Once the line containing "Task: Click the TikTok icon for paige.tripbff" is found in the material below, it and every line after it should be transcribed exactly, with pictures left out and nothing added.

┌────────

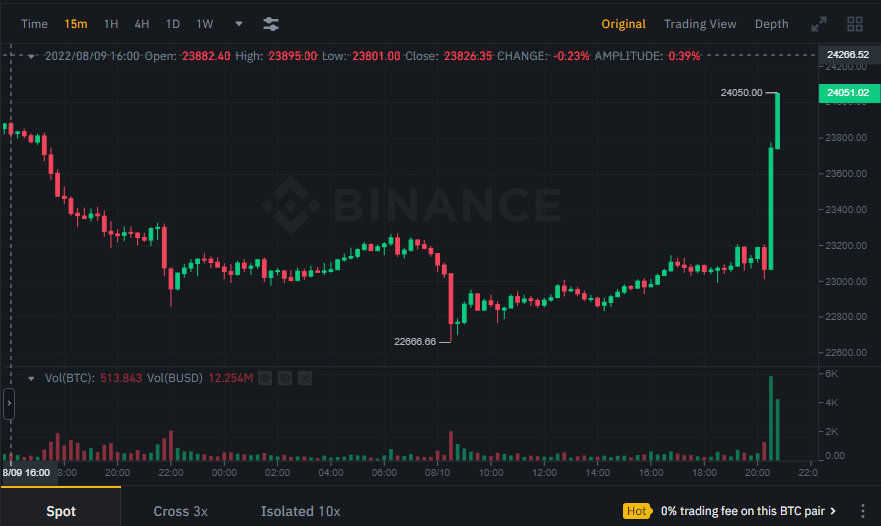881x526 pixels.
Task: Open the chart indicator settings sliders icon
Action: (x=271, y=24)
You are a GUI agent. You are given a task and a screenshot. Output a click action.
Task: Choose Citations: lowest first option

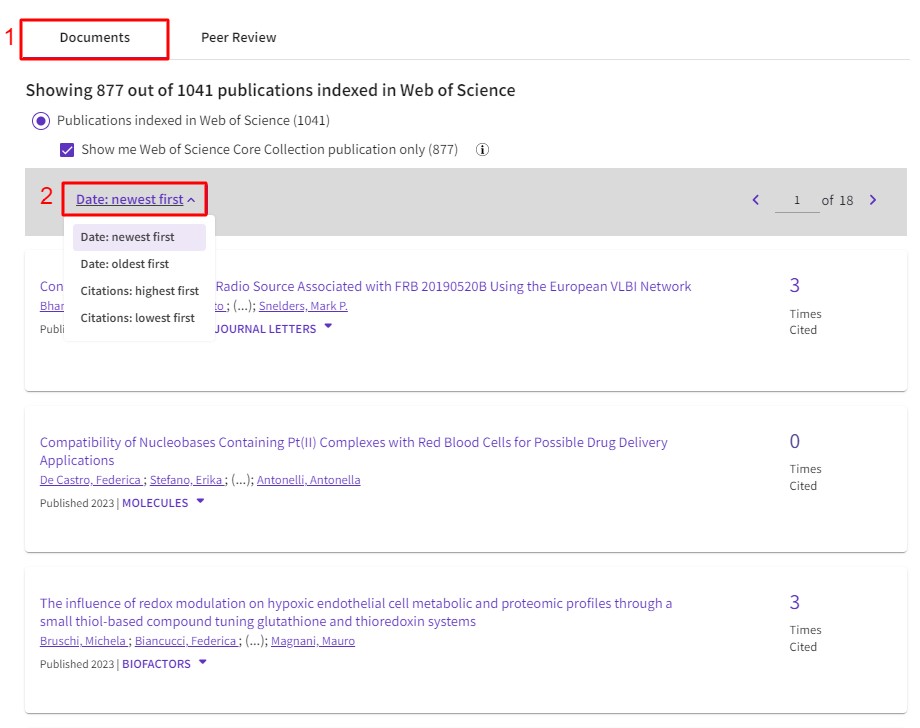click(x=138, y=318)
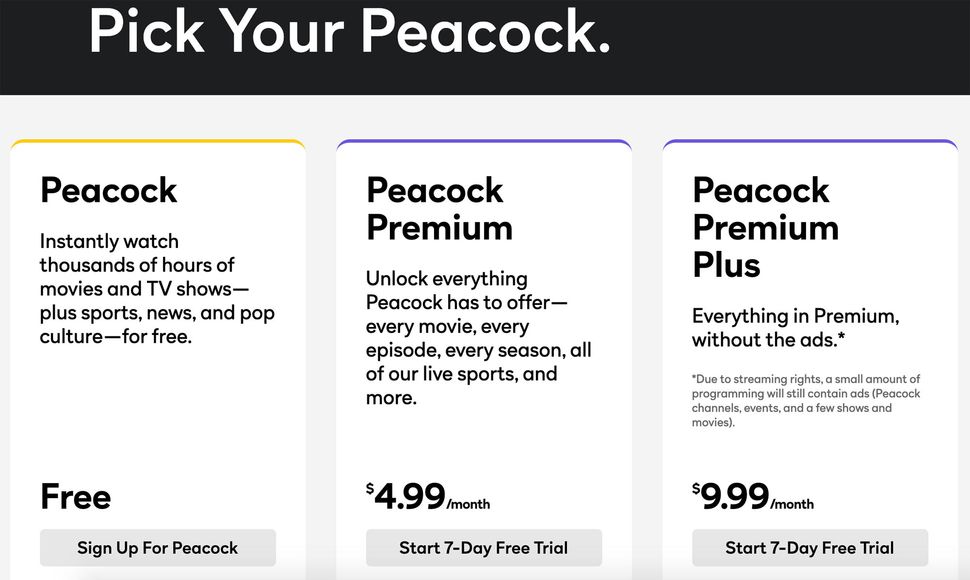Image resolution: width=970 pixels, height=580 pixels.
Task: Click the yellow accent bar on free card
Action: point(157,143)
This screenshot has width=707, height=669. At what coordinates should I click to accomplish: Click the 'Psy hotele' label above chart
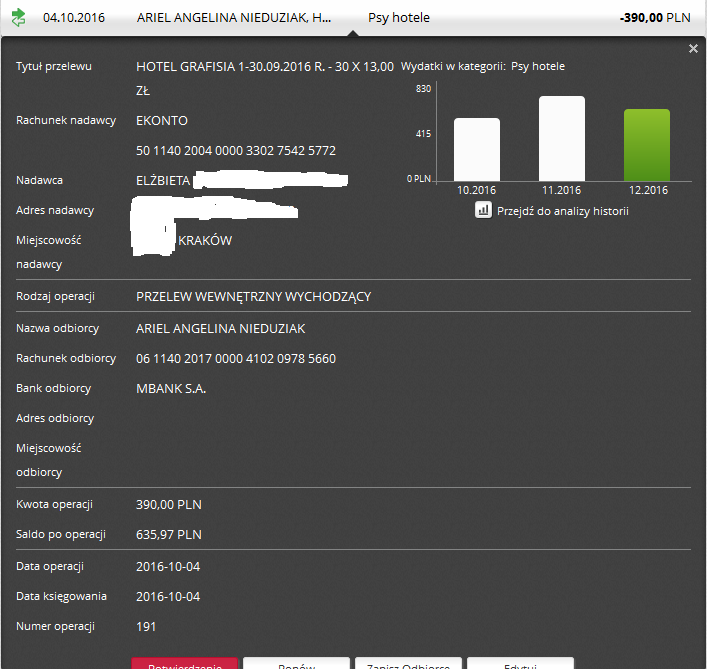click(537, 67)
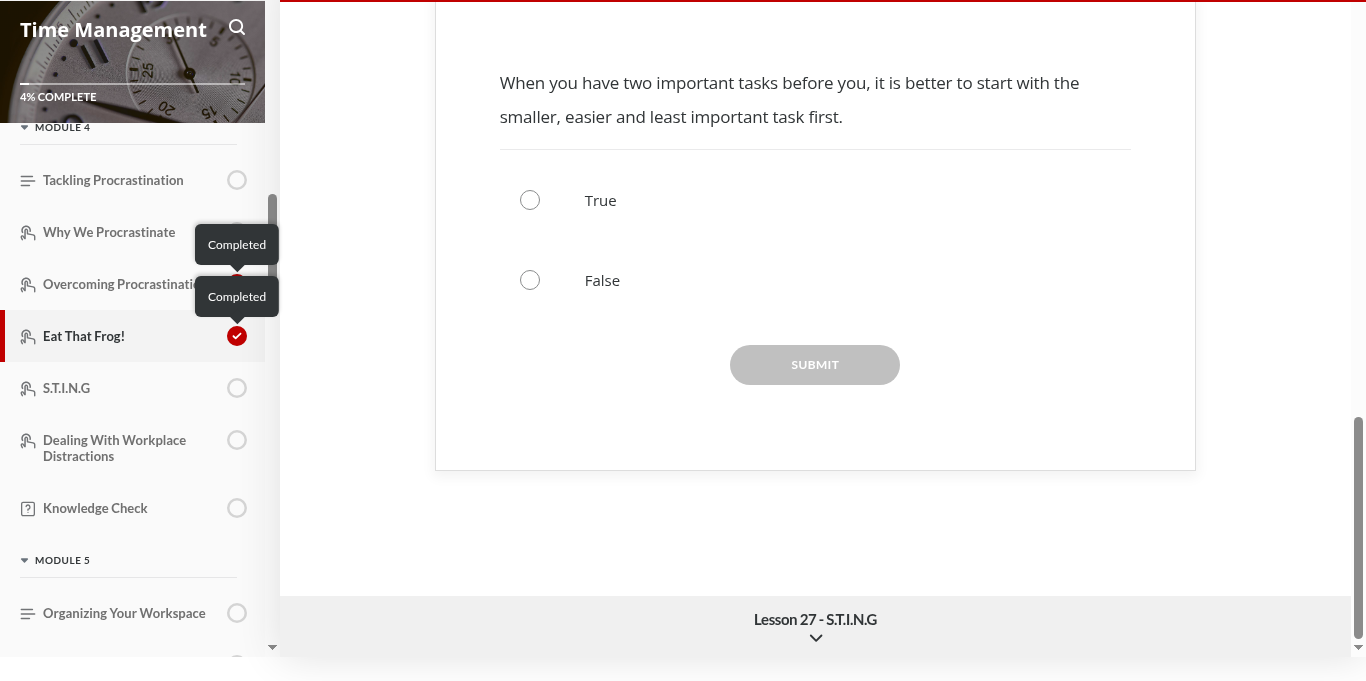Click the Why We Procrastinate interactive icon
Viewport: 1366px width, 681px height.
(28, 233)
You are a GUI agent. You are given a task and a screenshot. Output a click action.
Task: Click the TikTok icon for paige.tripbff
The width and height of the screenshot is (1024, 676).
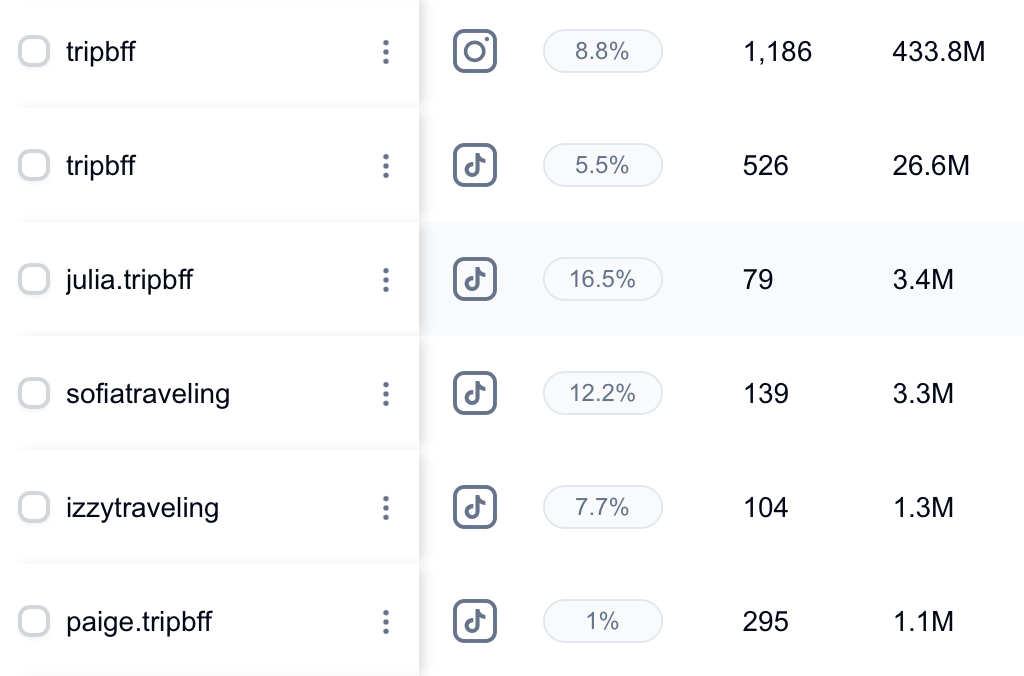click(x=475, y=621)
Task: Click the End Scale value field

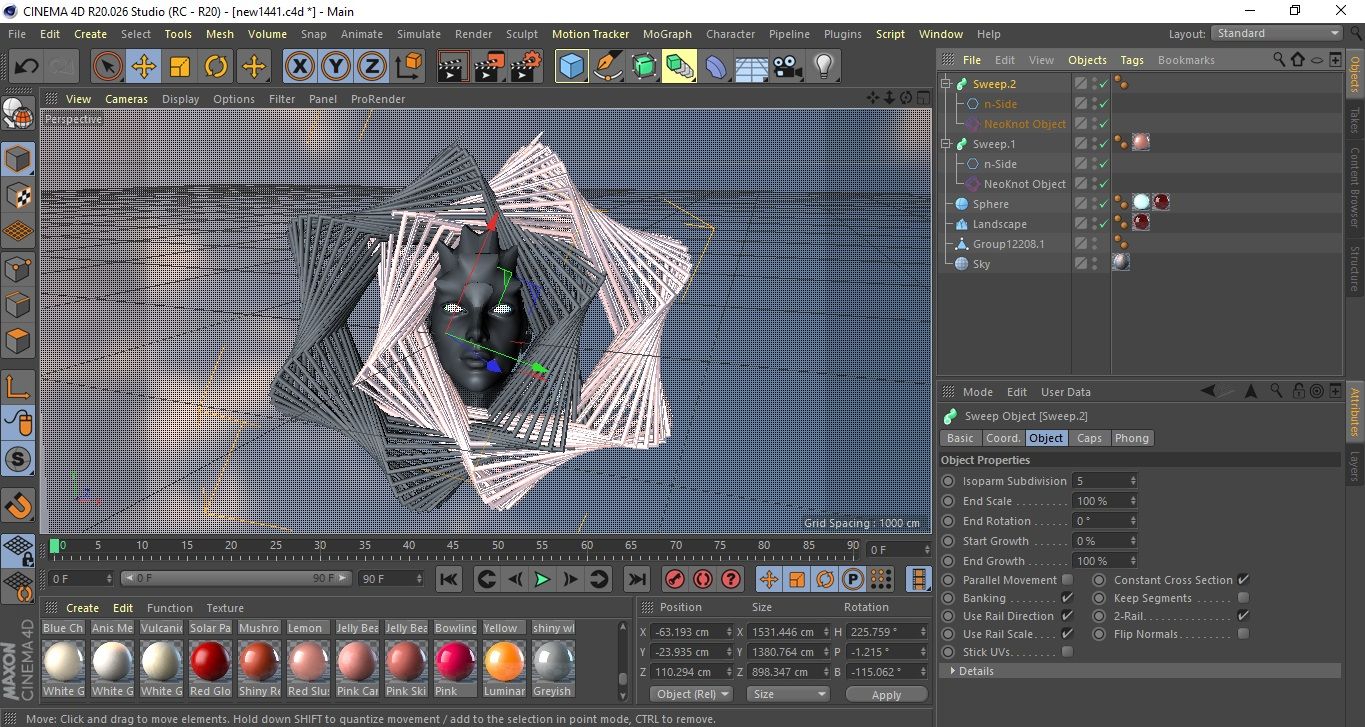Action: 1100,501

└────────

_ANSWER BOX_.
Task: Click the TikTok icon for paige.tripbff
The width and height of the screenshot is (1024, 676).
click(x=475, y=621)
Task: Click the End Scale value field

Action: 1100,501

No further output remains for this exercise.